--- begin ---

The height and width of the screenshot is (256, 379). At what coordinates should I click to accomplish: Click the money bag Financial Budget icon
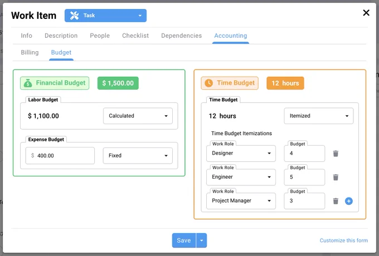[28, 83]
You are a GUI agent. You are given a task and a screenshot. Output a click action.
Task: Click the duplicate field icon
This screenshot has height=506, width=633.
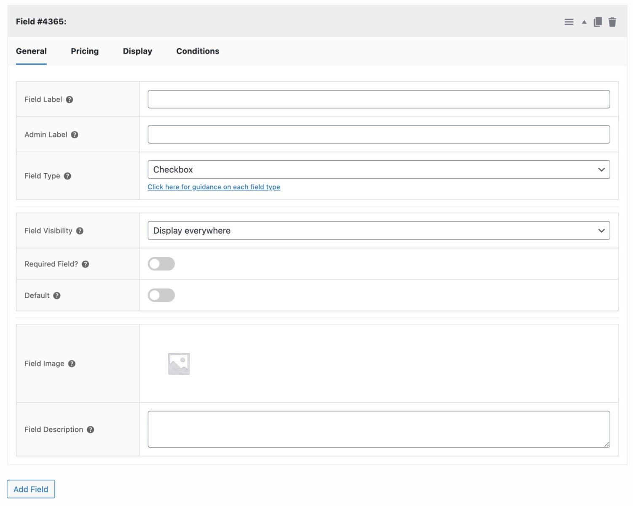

--- end ---

WORK TO DO.
Rewrite the lines as a numbered list, from the line with "You are a GUI" through the end of the records, skipping blank lines and leaving out the pictures.

IN RESPONSE.
1. You are a GUI agent. You are given a task and a screenshot. Output a click action.
2. Task: Click the duplicate field icon
3. This screenshot has height=506, width=633.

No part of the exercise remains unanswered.